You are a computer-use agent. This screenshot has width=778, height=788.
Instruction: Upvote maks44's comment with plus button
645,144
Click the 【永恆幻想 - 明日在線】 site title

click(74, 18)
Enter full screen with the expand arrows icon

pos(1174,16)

***

Copy all of the data above line for line, with no changes.

Written solution:
You are a computer-use agent. This screenshot has width=778, height=788.
Instruction: Upvote maks44's comment with plus button
645,144
Click the 【永恆幻想 - 明日在線】 site title

click(74, 18)
Enter full screen with the expand arrows icon

pos(1174,16)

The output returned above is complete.